My Polar Dream‘ is a very easy read but definitely not lightweight, especially when you pause to consider the enormity of Jade’s achievements and what it took for her to get there. She is very lucky to have had supportive parents and the means to undertake such treks but neither of those factors lessen what she accomplished. To train for and complete such lofty goals (while also getting on with the business of being a teenager) tells a lot about her character and mental strength.
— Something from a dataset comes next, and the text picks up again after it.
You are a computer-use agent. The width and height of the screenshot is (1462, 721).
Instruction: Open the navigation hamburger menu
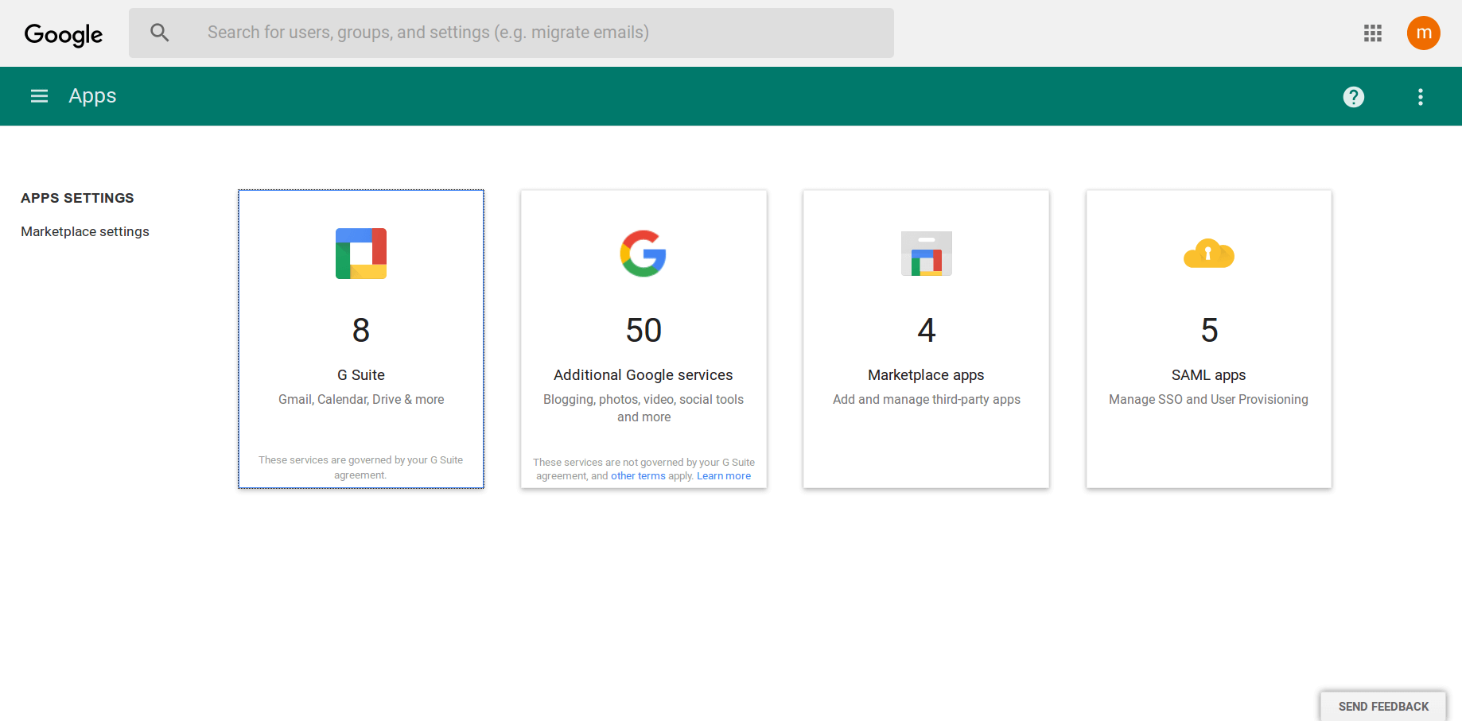pos(39,95)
The book takes you through the 3 journeys and gives you insights into her days on the ice with nothing off limits. There’s discussion about her difficulties with finding appropriate places and conditions to go to the toilet and how it felt to be sharing time and a tent with Dad – probably not something I could have done for that long at that age. Jade also ensures she tells it how it was – not all sunshine and butterflies. It was hard, as if that word could possible describe the enormity of exactly how challenging it was. There were tears and parts where less resilient people would have given up but she is made of much tougher stuff and focused on achieving her goal.

Most of all, Jade’s personality and character really shine through. She is such a positive role model for other young women in an era where there is so much superficiality and focus on how people look on the outside, rather than who they are on the inside. The story of how she handled some internet trolls is particularly telling.

My Polar Dream‘ is definitely worth a read, whether you ever intend to embark on a polar trek of your own or not. And Jade’s TEDx talk is also worth watching and sharing for its powerful message – “What if the focus shifted from how we appear to the possibilities of what we can do?